━━ TASK INPUTS

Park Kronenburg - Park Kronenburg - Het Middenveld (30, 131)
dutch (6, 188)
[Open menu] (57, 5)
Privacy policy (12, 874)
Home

━━━━

Copy every row above verbatim, line for line, leaving nothing out.

■ RESPONSE TO THIS EXERCISE
Park Kronenburg - Park Kronenburg - Het Middenveld (30, 131)
dutch (6, 188)
[Open menu] (57, 5)
Privacy policy (12, 874)
Home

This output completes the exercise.